While we're on the subject of the customer
relationship, it's important, even vital, that we do a better job of
teasing apart customer types. It seems to me that the vast conversation
about social CRM and the social customer has focused on the end
consumer -- the business-to-consumer (B2C) relationship -- not the
business-to-business (B2B) one. That's probably a smart over-reaction
to the fact the about two-thirds of the economy consists of B2C
transactions.
What might not be smart is assuming that the other third of the
economy operates more or less like the consumer economy and that B2B
customers are the same and can be addressed with the same tools and
methods. The most popular business organization model is still some
form of hierarchy, and businesses often make decisions based on the
consensus of people up the ladder. Other people have input in the
decision, but very often, final approval comes from people higher up who
have budget responsibilities.Businesses spend money for only two reasons: to make money or to save it. If a purchase, and the ongoing cost of repair, maintenance and upgrade, cannot be justified on these grounds, or if the purchase cannot flat-out make more money than it costs, there is no reason for it. This reality puts a box around most B2B relationships, which prevents them from becoming emotional in a B2C sense. It also lets a business relationship operate more along operational lines where objective measures like price, on-time performance and quality standards dictate the health of the relationship.
What's the Dif?
Over the years, vendors have had varying degrees of difficulty dealing with the differences, since they are often in B2B relationships with suppliers as well as B2C relationships with consumers.

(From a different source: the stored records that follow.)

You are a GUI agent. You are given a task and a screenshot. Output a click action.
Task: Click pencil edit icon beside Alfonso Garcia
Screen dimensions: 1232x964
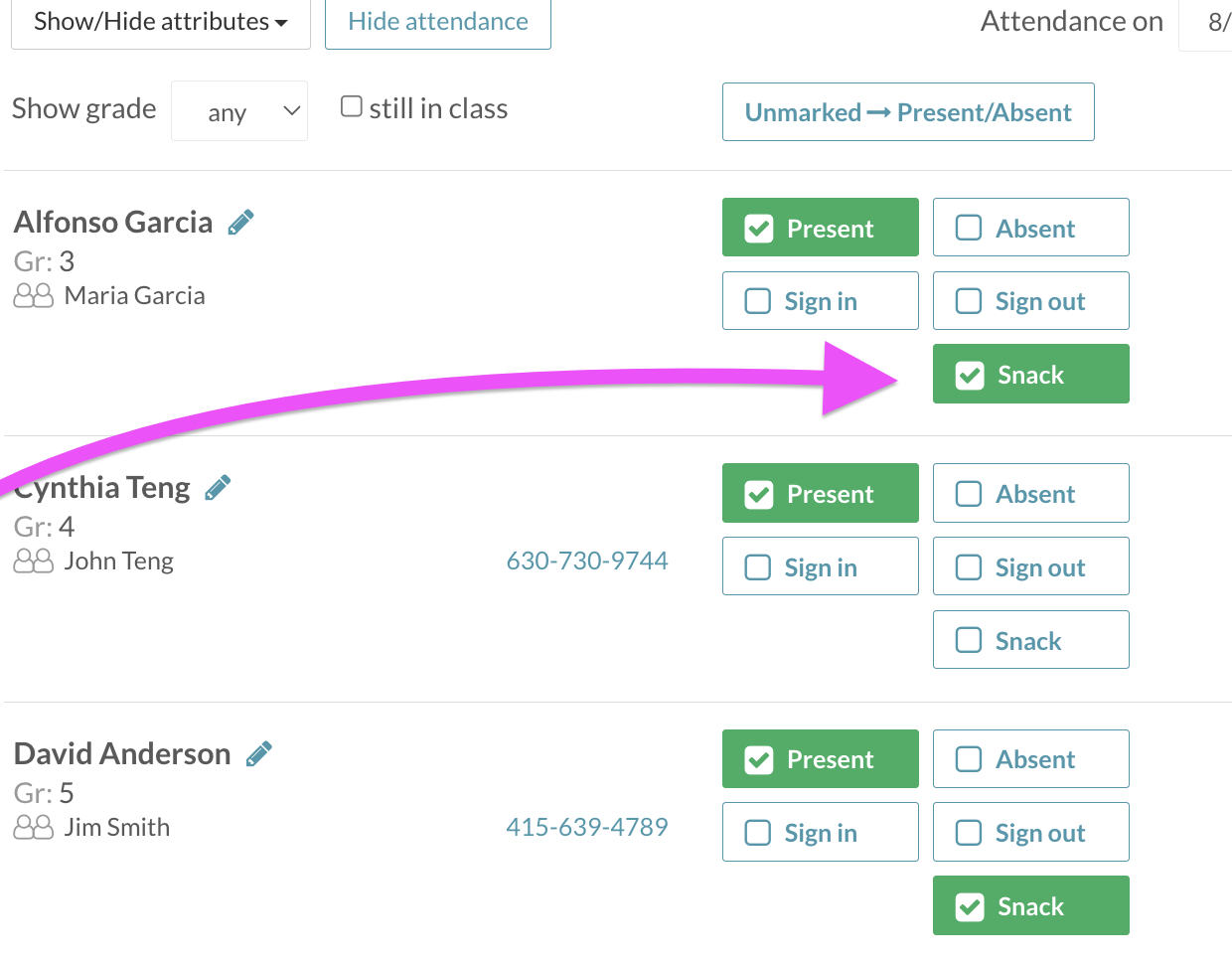click(240, 223)
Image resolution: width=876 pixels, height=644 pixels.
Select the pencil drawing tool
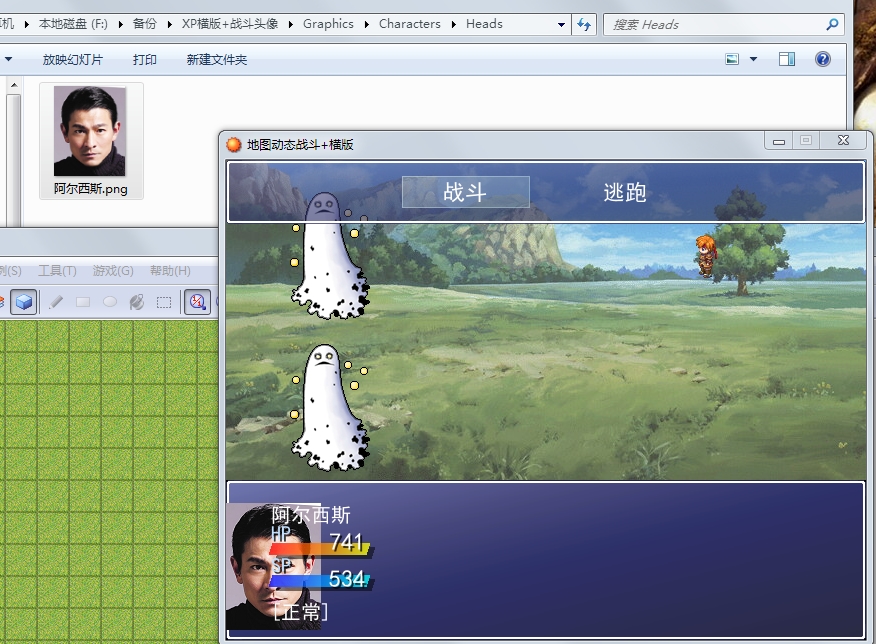click(56, 302)
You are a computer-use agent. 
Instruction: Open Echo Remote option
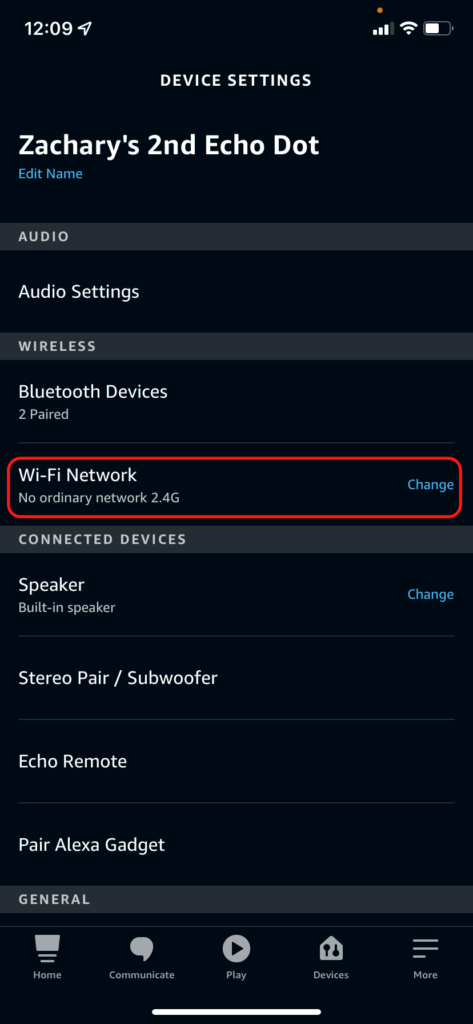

There's more room for bruised egos in a business-to-consumer (B2C) relationship than in a B2B one. A consumer can take offense at a vendor's behavior, while in a similar B2B situation a behavior might be shrugged of as "just doing business."
With all that said, it ought to be easier to produce B2B CRM systems focused on operational standards, yet deployment of good operational CRM systems seems to lag right now. Exceptions show up in customer service in companies like RightNow (kudos for the Magic Quadrant), Salesforce and others dedicated to building knowledge bases that are accessible and searchable from multiple channels.
In the best examples of B2B service, vendors are using social technologies to capture customer needs and collective solutions and then make them useful and available to others. This neat trick enables vendors to actually capture intellectual property (IP) from normal conversations. The IP is recycled through the cloud support infrastructure, resulting in lower service costs and, presumably, customers that are happier because their issues are quickly resolved.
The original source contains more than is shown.